BEGIN Records
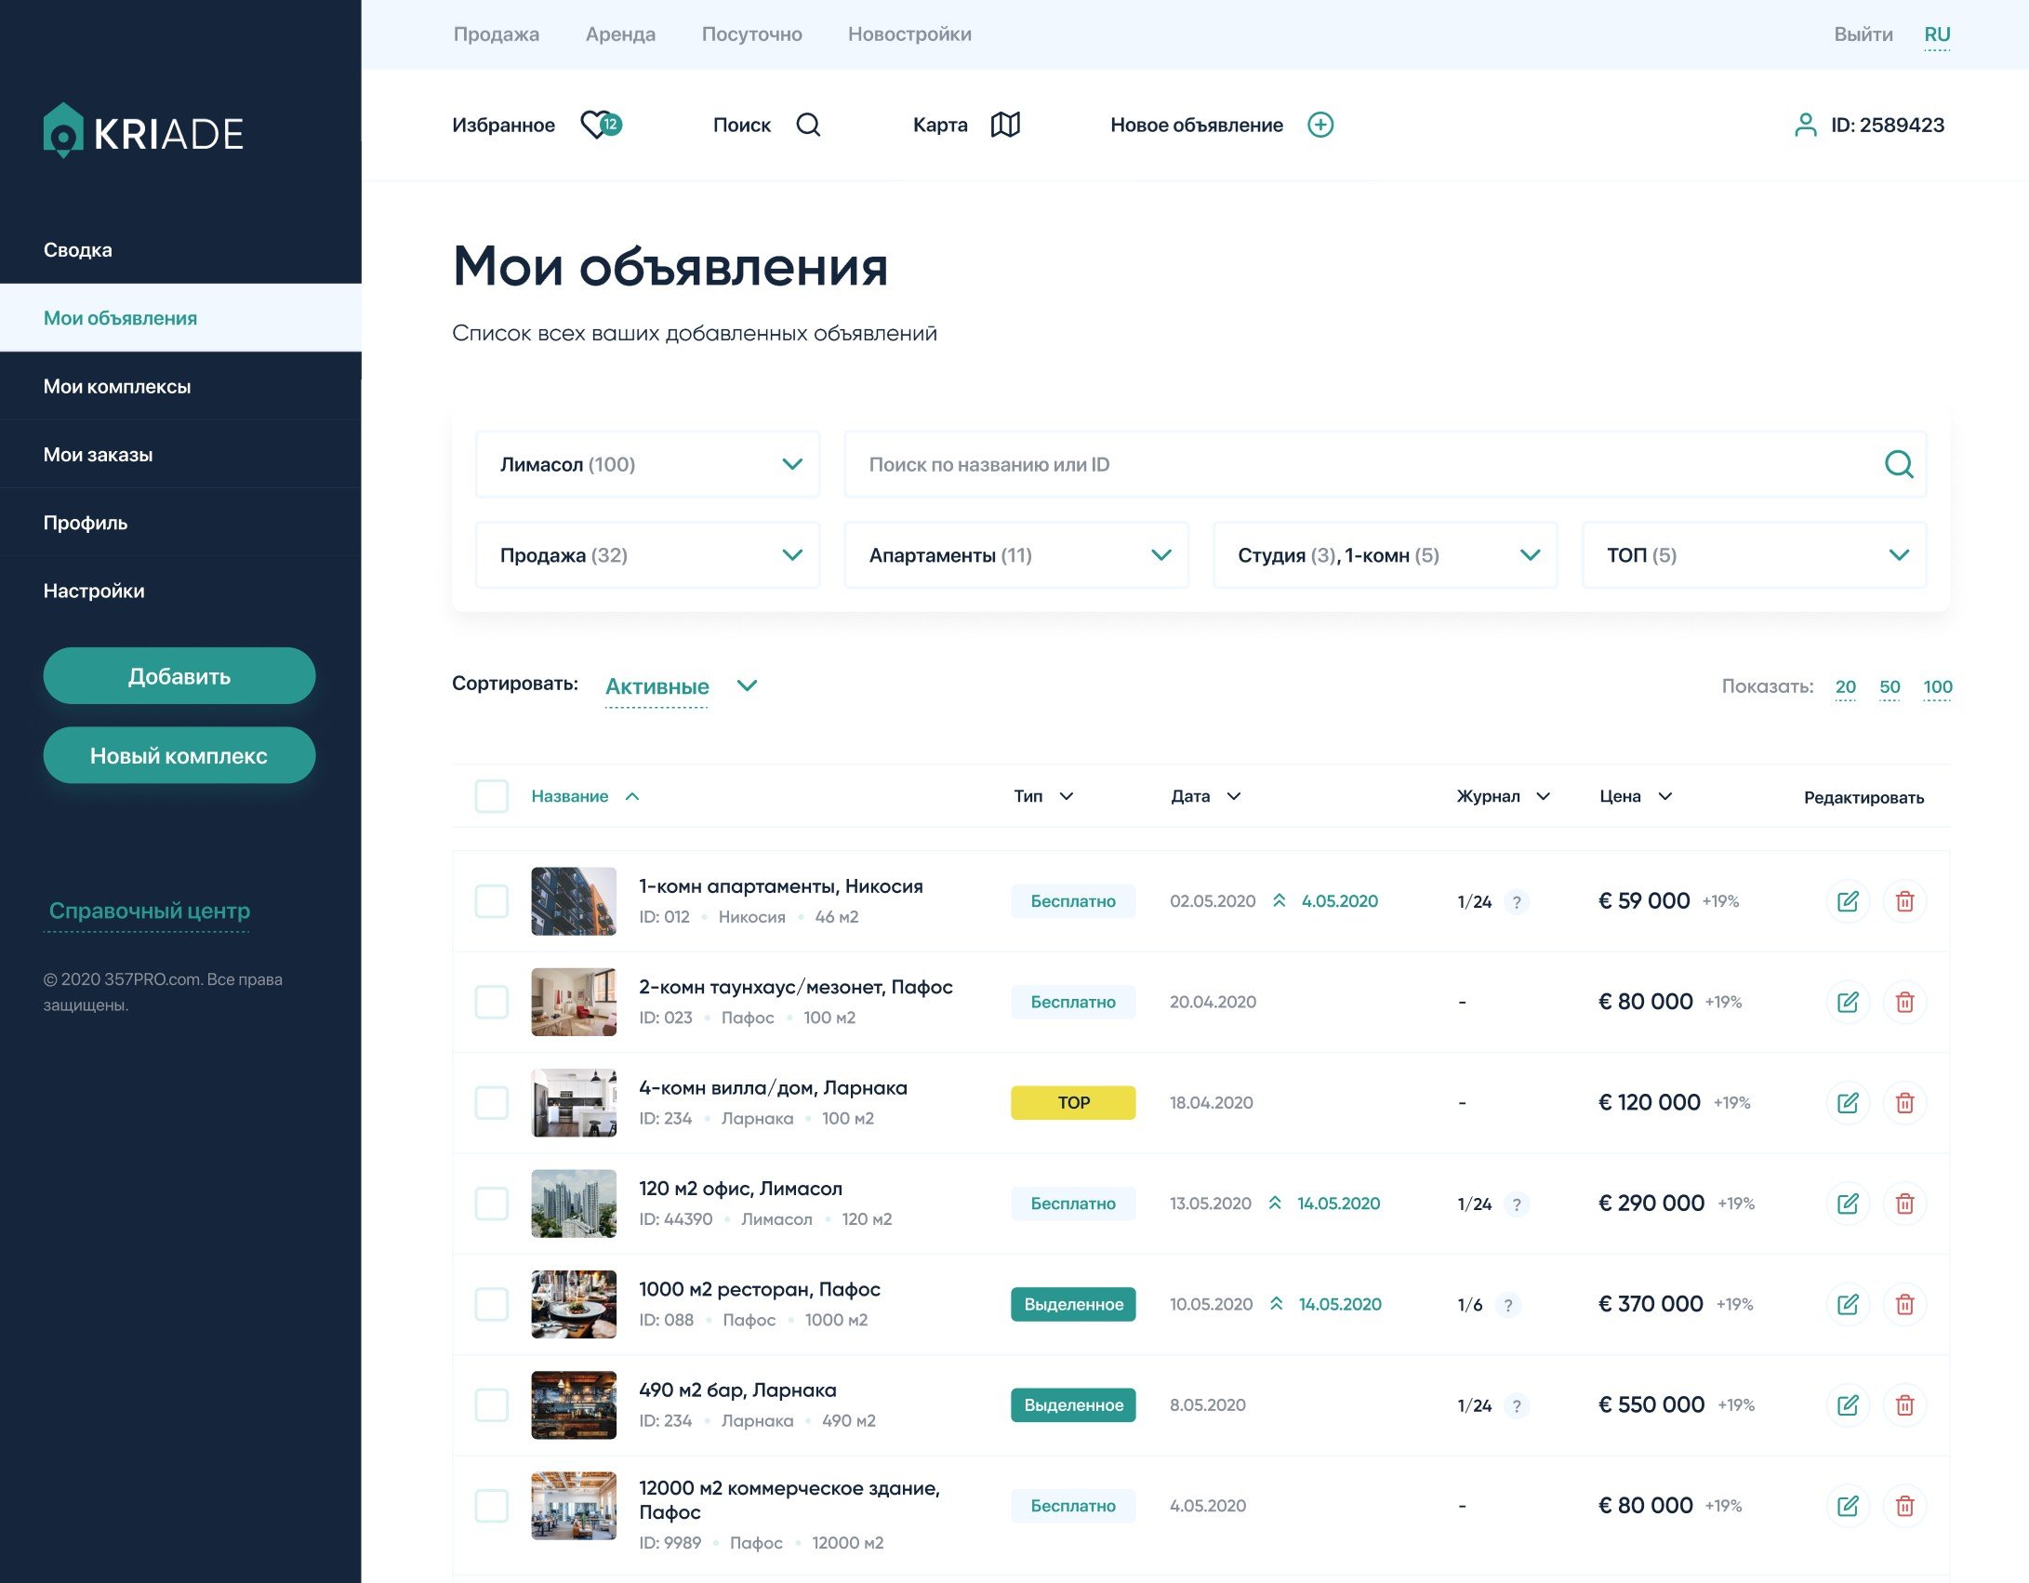Toggle the select-all checkbox in table header
Screen dimensions: 2029x1583
click(491, 796)
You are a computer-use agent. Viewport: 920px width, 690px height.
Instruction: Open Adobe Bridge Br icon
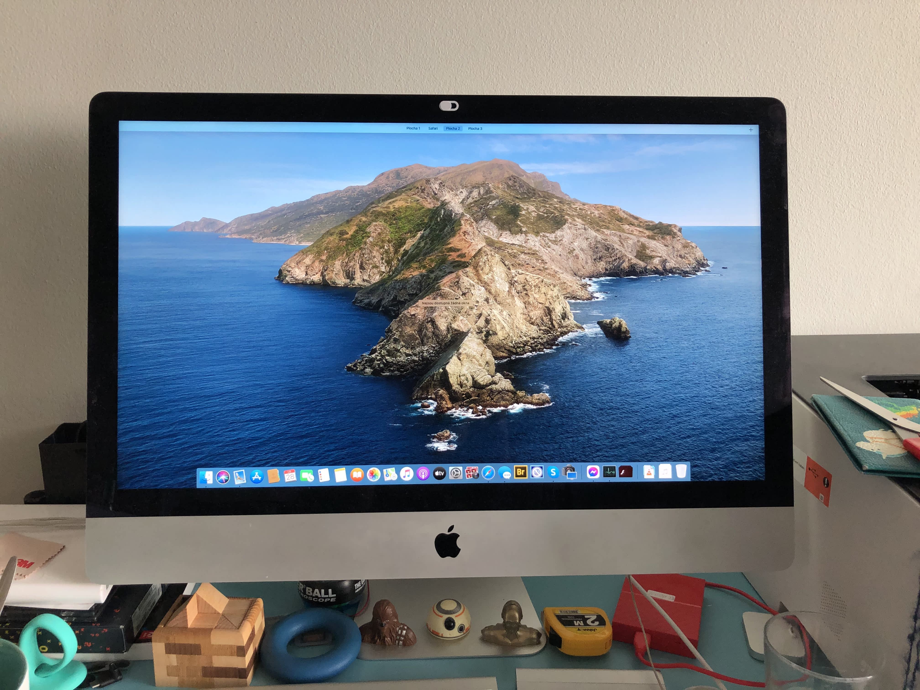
END Records
- [What the exercise asks]
When you reach the line containing "You are a computer-use" in the listing above, reproduce it and every line after it through the last, exactly; omit the pictures.

- [Solution below]
You are a computer-use agent. Viewport: 920px width, 690px height.
Instruction: Open Adobe Bridge Br icon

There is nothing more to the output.